At the core of this new knowledge is the plasticity factor, a term that scientists use
to describe the brains amazing ability to constantly change its structure and function in
response to experiences coming in from the outside. They recently discovered chemical
lifesavers inside the brain called neurotrophic factors, which are critical for the
development and maintenance of brain cells. Scientists are searching for ways to replenish
these vital chemicals when they decline with age.
With the growing understanding of how the brain works comes the opportunity to increase
brain power. Who wouldn't want to improve their memory, stop forgetfulness and prevent
Alzheimer's disease and other neurodegenerative disorders. For me this is the best time to
be a science writer because the powerful new tools of molecular biology and genetic
engineering are revolutionizing most fields.
Look what's happened to cancer. Ten or so years ago cancer was thought to be more than
100 different diseases and scientists didn't' t think they would ever understand it. But,
using molecular biology's new tools, they have solved cancer's mystery. Cancer is a
derangement of normal genes. In a sense, we all carry the seeds of our own cancers in our
genetic codes.
How does that happen? Genes that promote cell division can cause cancer when they
forget to turn off. They are like accelerators stuck to the floor. But cancers can also
result when the brakes fail, as when genes that are supposed to regulate cell division
fall asleep on the job.
Turning those same tools loose in neuroscience is producing a similar revolution.
Scientists have learned more about the brain in the past 5 years than in the last 100. The
explosion of new knowledge has led scientists to a greater understanding of the brain's
biology and to finding potential causes of violence. What we thought we knew about the
relationship between a deprived or bad upbringing and the increased risk of criminal
behavior is now being traced to the brain's chemistry. It is the biological smoking gun of
violence. We are now finding the molecular answers to the things that happen to the brain
that we could only grope for with older techniques - such as psychology, psychiatry, and
sociology.
Now we can see thoughts with new imaging devices that can spy on the living, working
brain, and we can eavesdrop on individual brain cells to listen to their chatter. With
this new technology we can begin to understand through genes, chemistry and experience the
sayings, which were based only on observation, "the child is father to the man"
and "as the twig is bent, so grows the tree." It also is evident now why a child
can easily learn a new language in a foreign country, if he or she does so at the age when
the brain cells that process language are being wired.
And this new knowledge puts to rest the old, contrived argument of which is more
important, nature or nurture, genes or environment. Do we come into the world fully
programmed to act the way we do or are we blank slates waiting to be written upon? The
answer is that genes and environment are probably equally important. The environment
affects how genes work and genes determine how the environment is interpreted.
Most people are delighted with all the new information about the organ that is most
curious to us. But some don't believe it and others are afraid of it, convinced that such
research is a plot to discriminate against some groups, or gain mind control over others.
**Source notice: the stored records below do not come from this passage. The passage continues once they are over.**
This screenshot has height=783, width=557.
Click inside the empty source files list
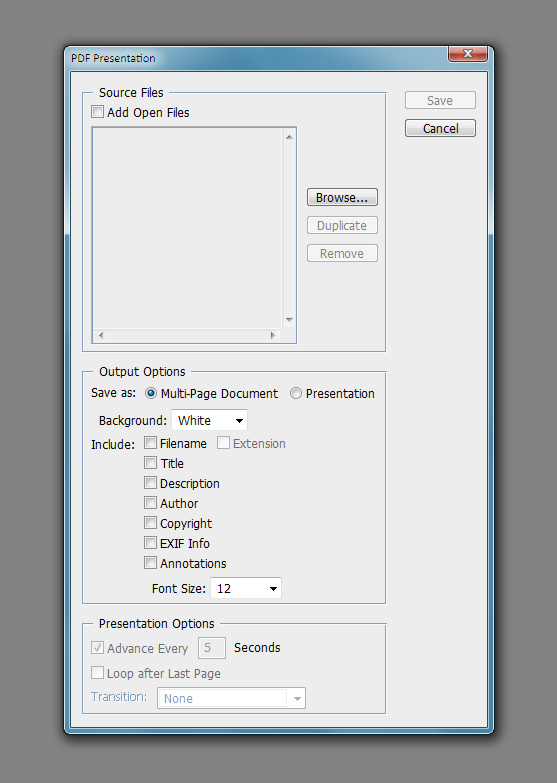pyautogui.click(x=188, y=228)
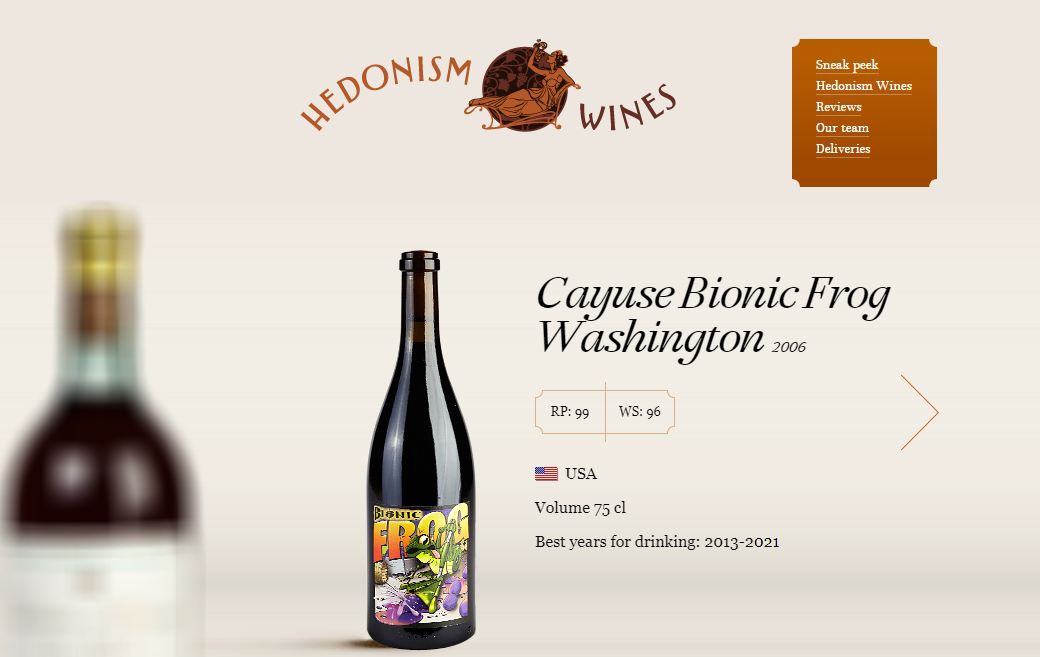Image resolution: width=1040 pixels, height=657 pixels.
Task: Click the 2006 vintage year text
Action: point(789,347)

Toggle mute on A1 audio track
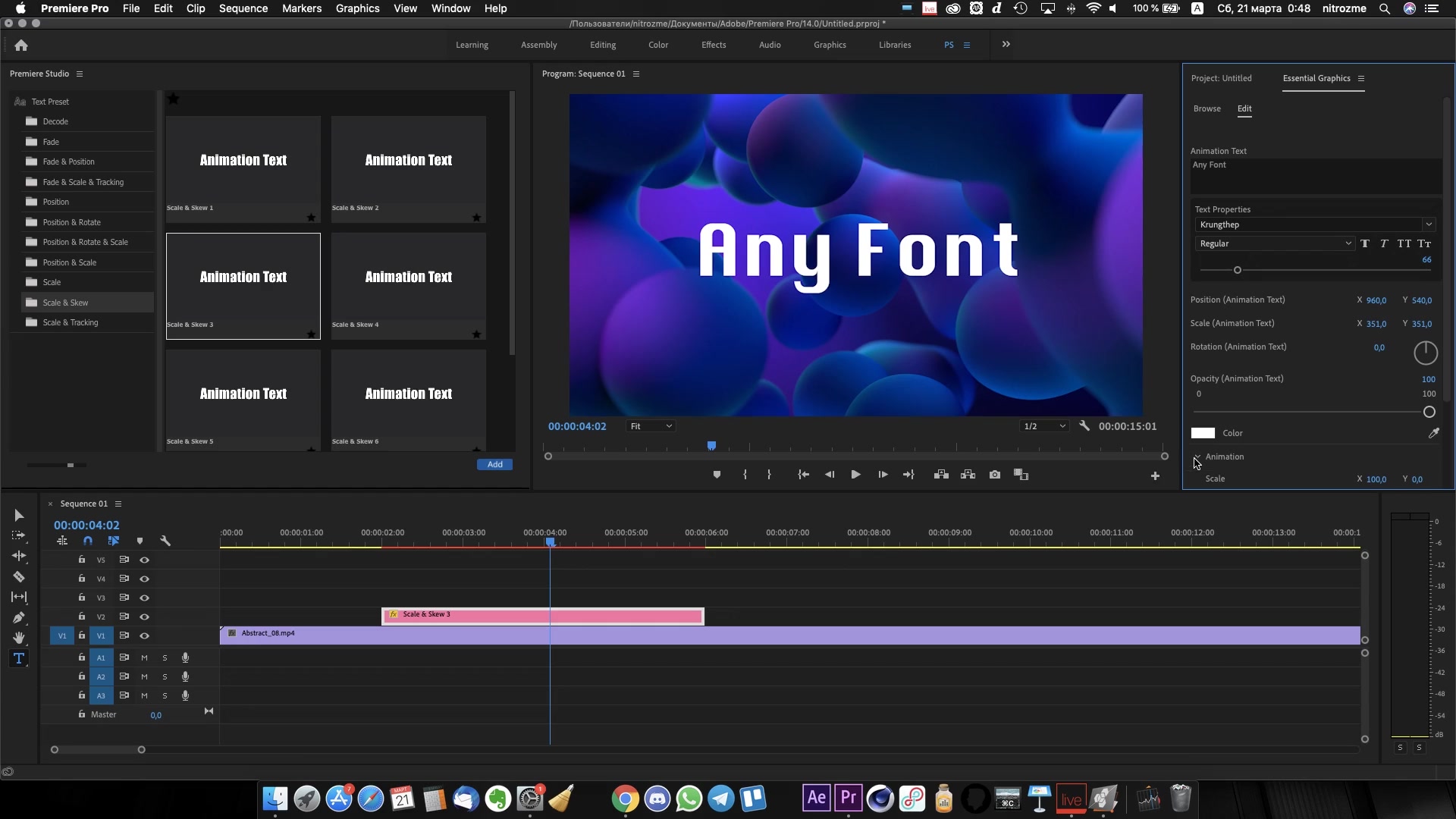(x=143, y=657)
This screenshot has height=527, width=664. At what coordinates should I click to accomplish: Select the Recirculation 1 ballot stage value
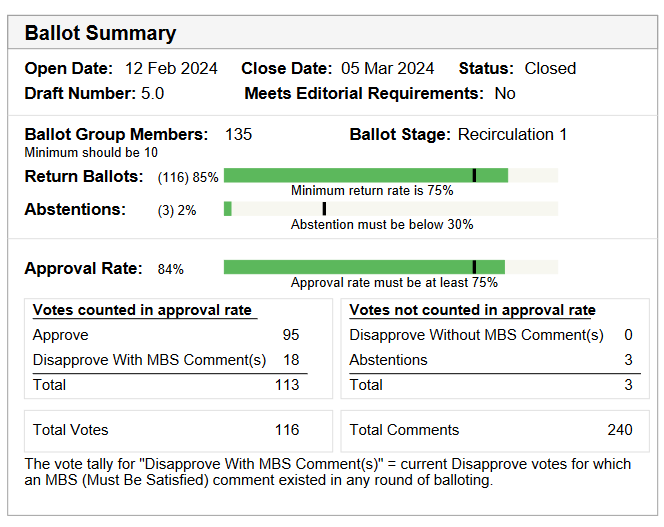(x=512, y=135)
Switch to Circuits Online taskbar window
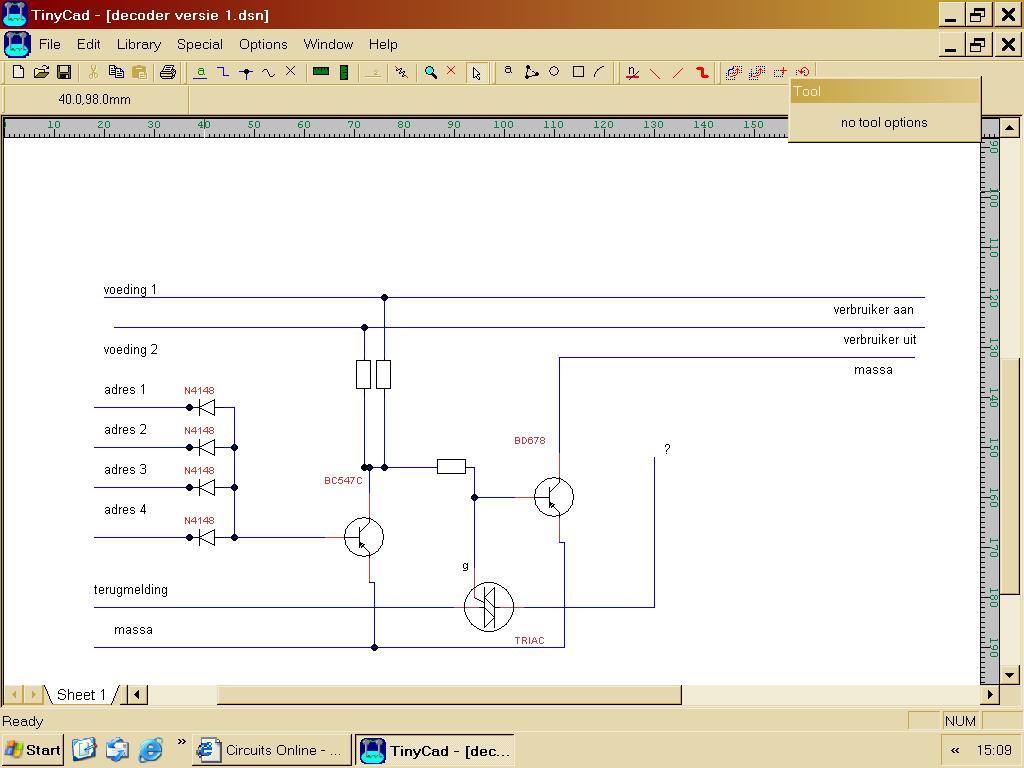Viewport: 1024px width, 768px height. pos(272,750)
I suppose it is somewhat disconcerting to realize that our thoughts are created by
molecules and that the molecules are manipulated by our experiences. But, instead of being
limiting, or threatening, I believe the new knowledge about the brain is enlightening and
liberating.
My foray into this revolution began in 1992 when then editor of The Chicago Tribune,
Jack Fuller, was getting ready to launch a year-long project called "Killing Our
Children." He asked if there was anything going on in brain research that might be
helpful. For me that was like being given the keys to the candy store.
As I began to dig in, what initially turned me on was the work of the University of
Chicago's Peter Huttenlocher. He was, for the first time, counting synapses, the telephone
lines that enable brain cells to communicate with each other. These connections are so
small and so numerous that they had previously defied a scientific census.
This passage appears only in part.